Collision of Two Carts with Springs Attached

In summary, the collision between the two carts results in both carts gaining momentum (4800 kg x m/s) and moving at a speed of 48 m/s.
  • #1
metal_maniac
4
0

Homework Statement


Two carts collide.
Cart A has a mass of 300 Kg and a velocity of 24 m/s.
Cart B has a mass of 100 Kg and is stationary.
Both carts have 20 m springs on them.
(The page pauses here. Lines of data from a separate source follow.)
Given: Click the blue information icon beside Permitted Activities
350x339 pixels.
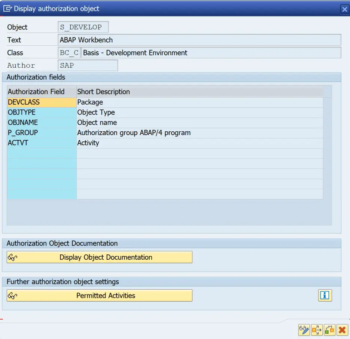Looking at the screenshot, I should (x=325, y=295).
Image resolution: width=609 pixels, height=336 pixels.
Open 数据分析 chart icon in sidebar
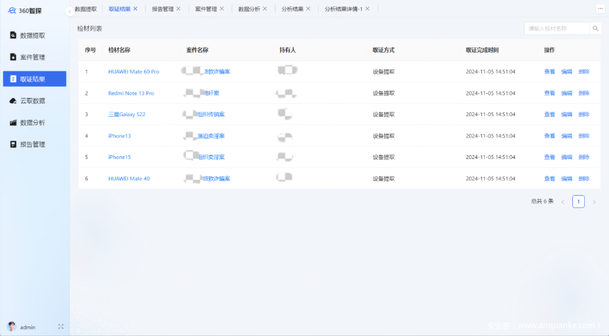(13, 122)
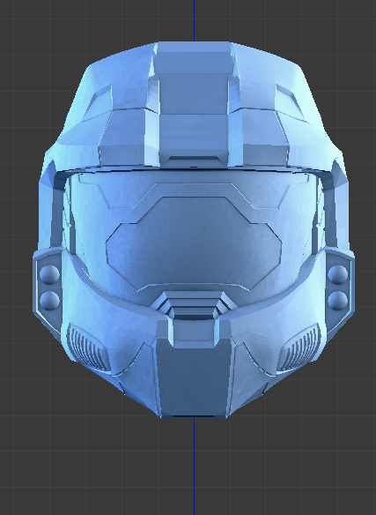Select the recessed panel on helmet's upper left
The image size is (376, 515).
click(x=99, y=101)
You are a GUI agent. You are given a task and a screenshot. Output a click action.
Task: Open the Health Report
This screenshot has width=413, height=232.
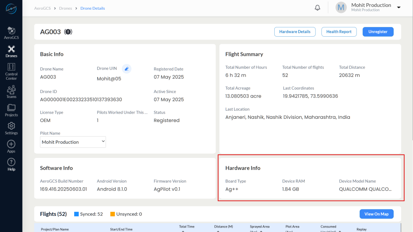(339, 31)
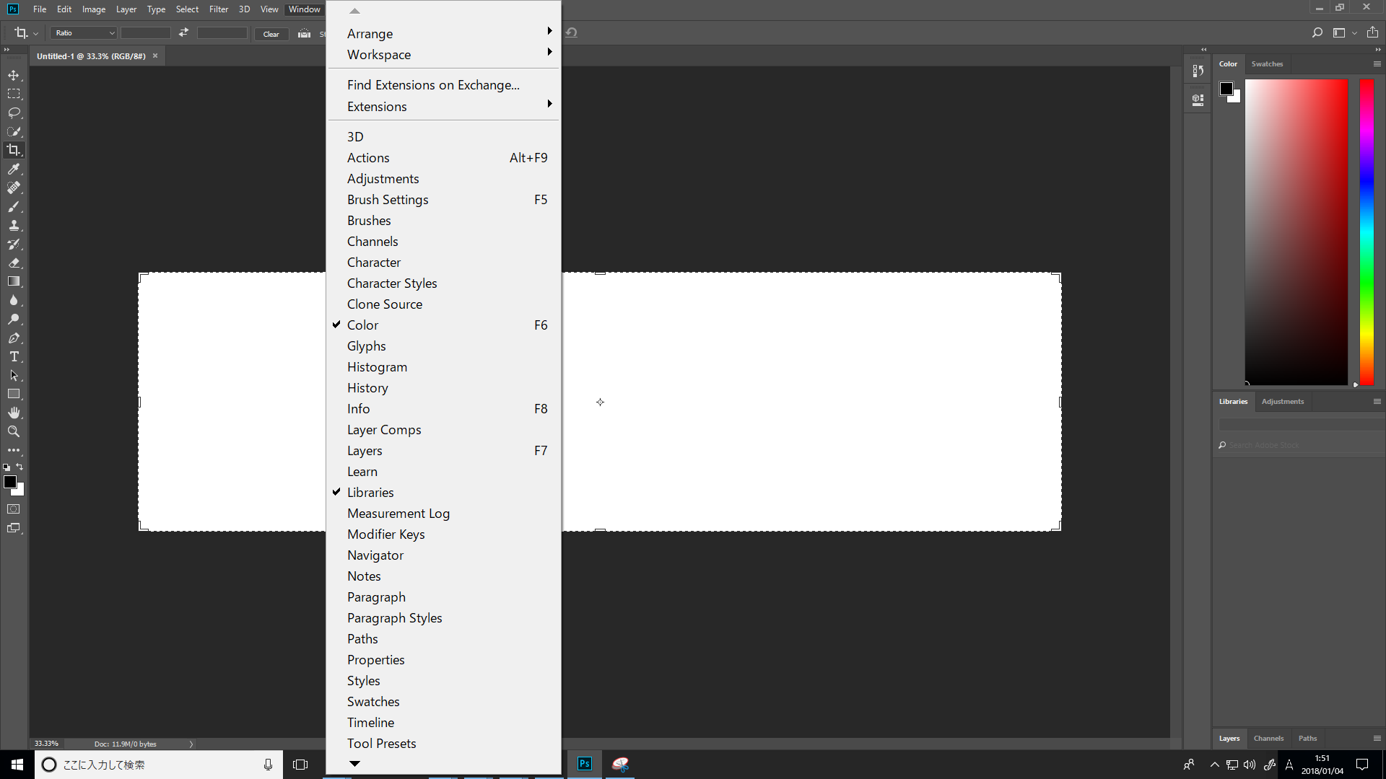
Task: Click Find Extensions on Exchange
Action: (x=433, y=84)
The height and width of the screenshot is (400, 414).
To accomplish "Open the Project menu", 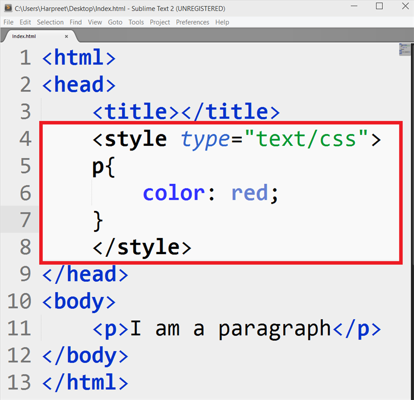I will pos(160,22).
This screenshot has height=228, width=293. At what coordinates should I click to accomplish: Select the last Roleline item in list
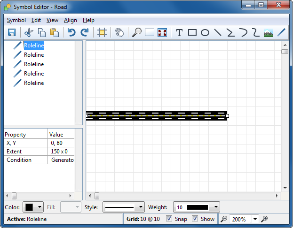coord(33,83)
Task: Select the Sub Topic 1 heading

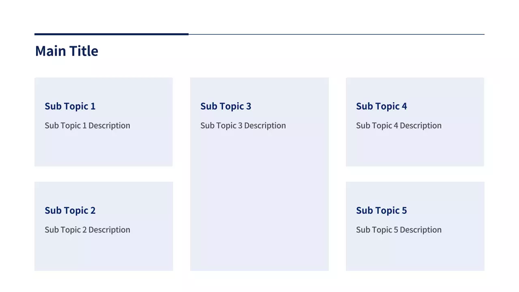Action: [70, 106]
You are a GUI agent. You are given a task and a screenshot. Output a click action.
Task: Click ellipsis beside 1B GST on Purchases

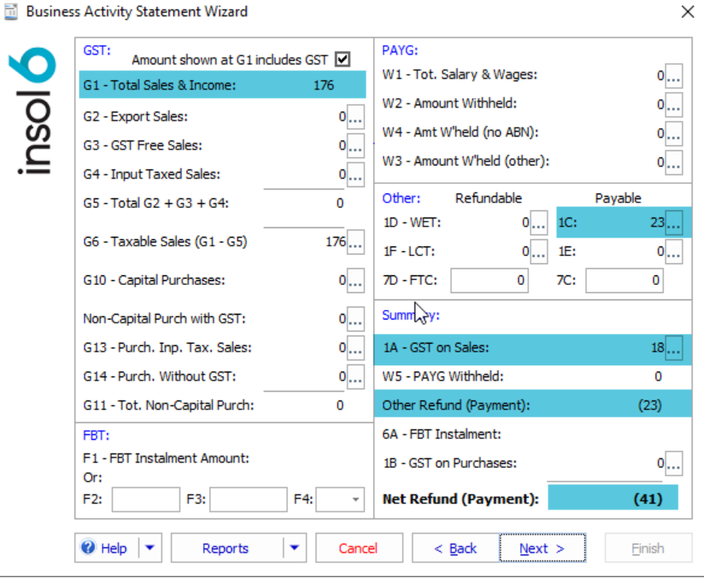pos(673,463)

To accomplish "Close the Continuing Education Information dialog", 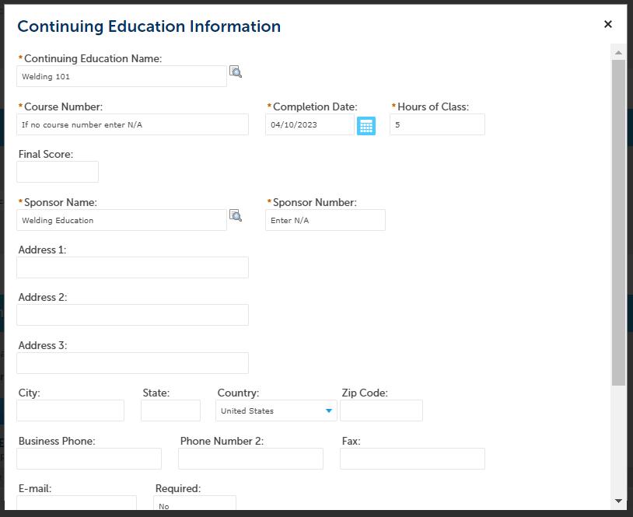I will pyautogui.click(x=608, y=25).
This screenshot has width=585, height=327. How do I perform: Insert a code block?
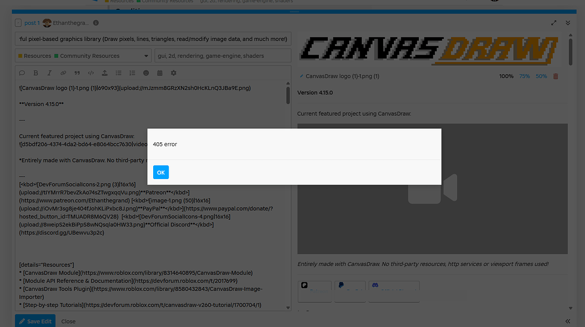pyautogui.click(x=91, y=73)
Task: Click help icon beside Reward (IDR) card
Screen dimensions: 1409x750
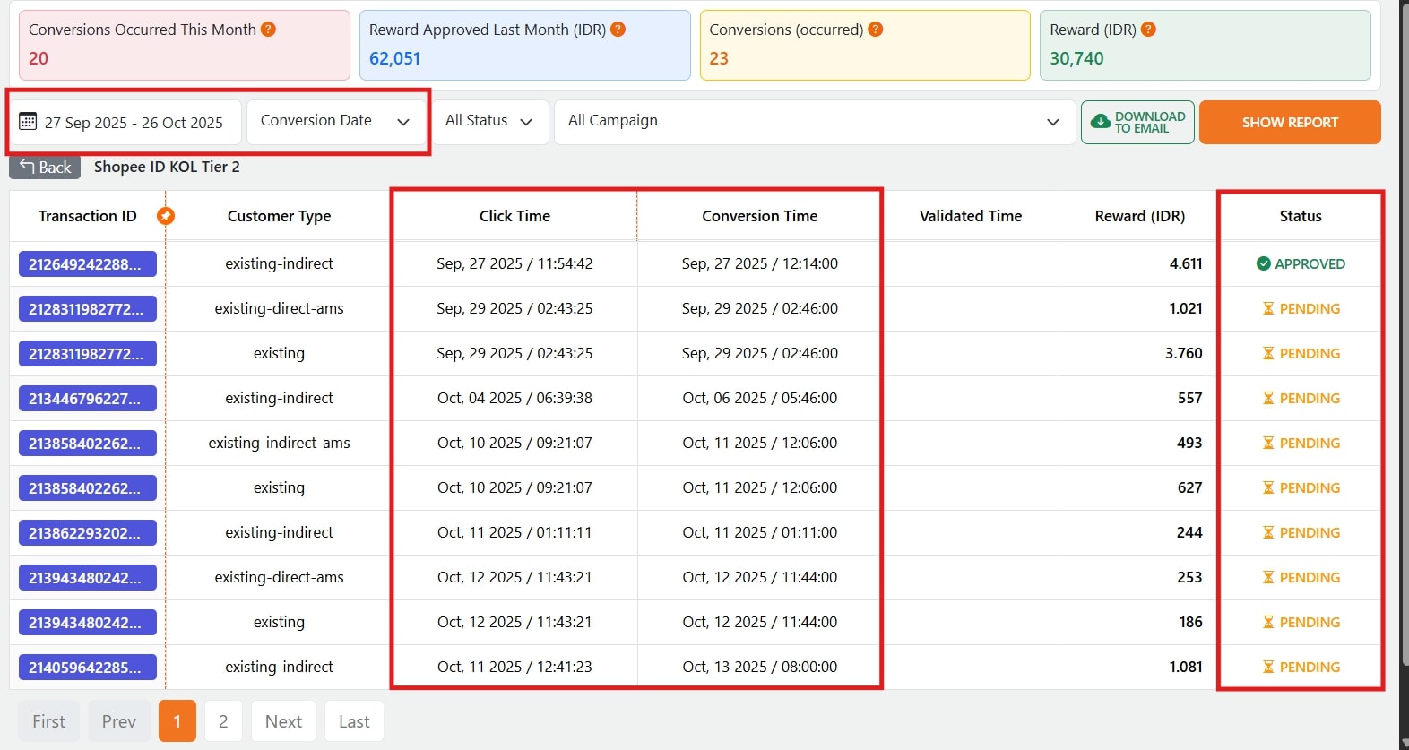Action: (1148, 30)
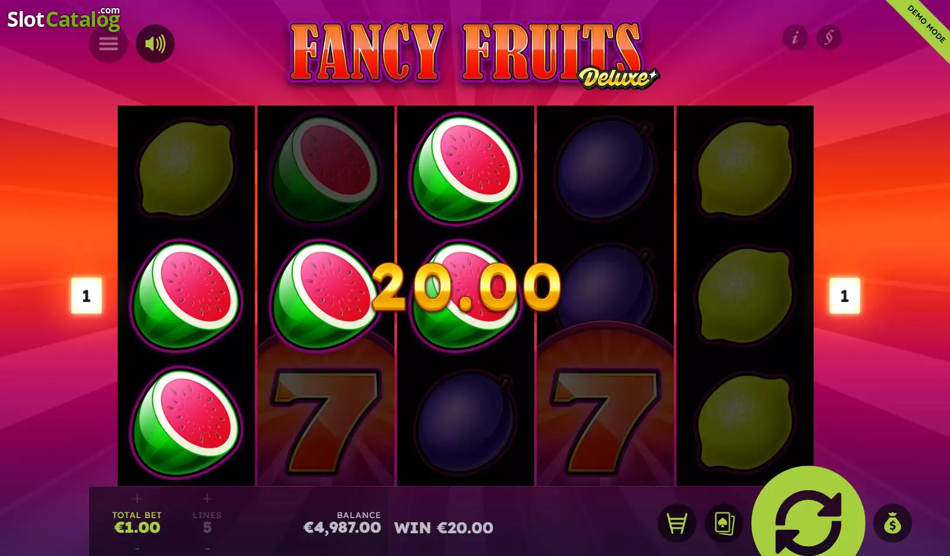Click the money bag autoplay icon
Viewport: 950px width, 556px height.
pos(892,523)
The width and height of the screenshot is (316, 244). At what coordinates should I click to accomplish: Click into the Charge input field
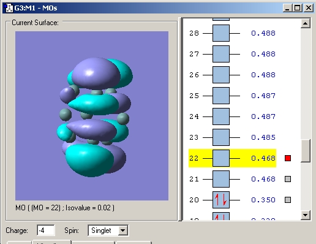[46, 231]
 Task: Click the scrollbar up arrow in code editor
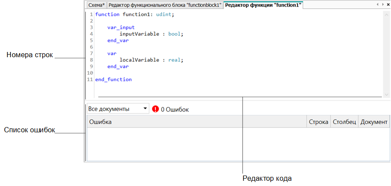point(386,14)
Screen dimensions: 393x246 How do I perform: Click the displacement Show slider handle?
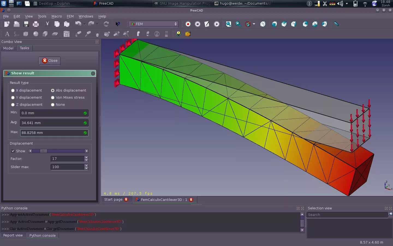(x=43, y=151)
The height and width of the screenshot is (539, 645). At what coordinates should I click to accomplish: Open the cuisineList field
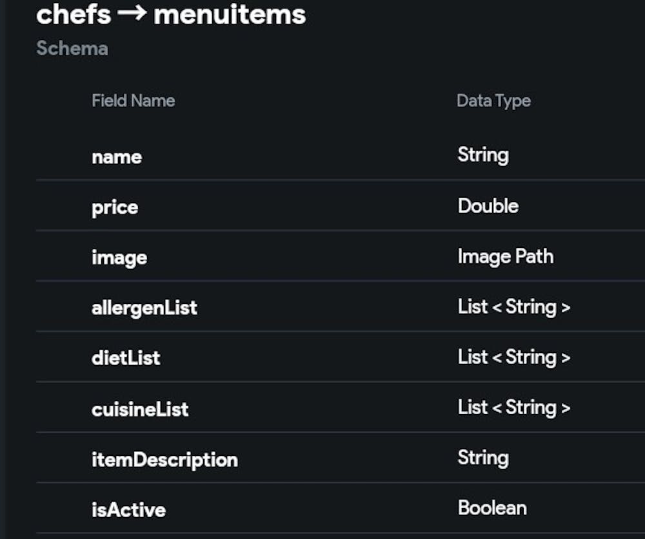point(140,409)
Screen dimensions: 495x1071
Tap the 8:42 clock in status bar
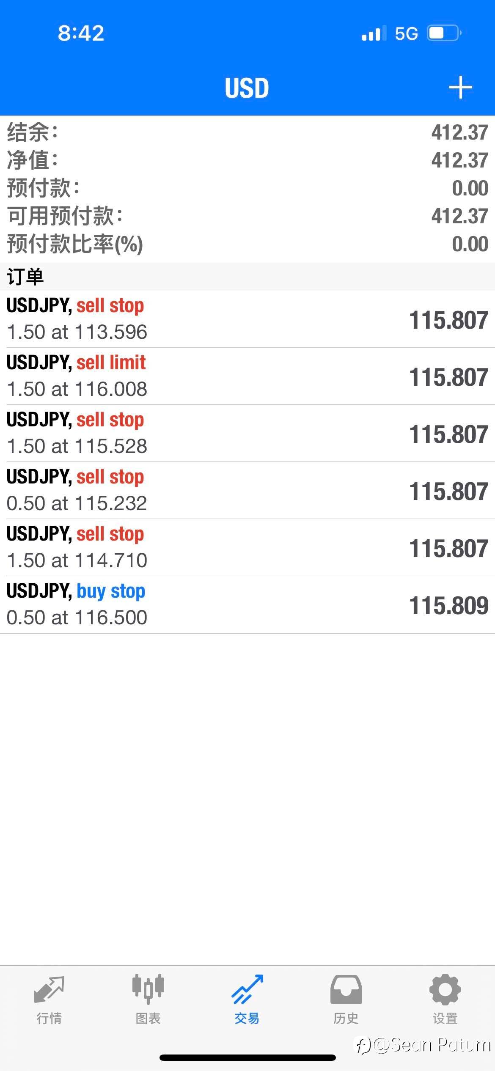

Assume that the two carts exert no force on each other until the springs touch at a separation of d= 40 m, and then exerts a repulsive force of 600 N on the other.


Homework Equations


I'm supposed to find the velocities, momentums and displacements of the carts after the collision but the problem is, there is no spring constant.
My understanding of Hooke's law leads me to believe that as springs compress, their repulsive force increases, so why are the springs repulsive forces constant, it just doesn't make any sense to me what so ever.


The Attempt at a Solution


I attempted to solve it by assuming that the cart will slow down at a rate of 4 m/s^2 because F= ma and since F is 1200 and m is 300, a must be 4.
Problem is, I can't calculate the amount of compression of the spring because there is no spring constant and I don't know the velocities of the other cart... It's just so confusing.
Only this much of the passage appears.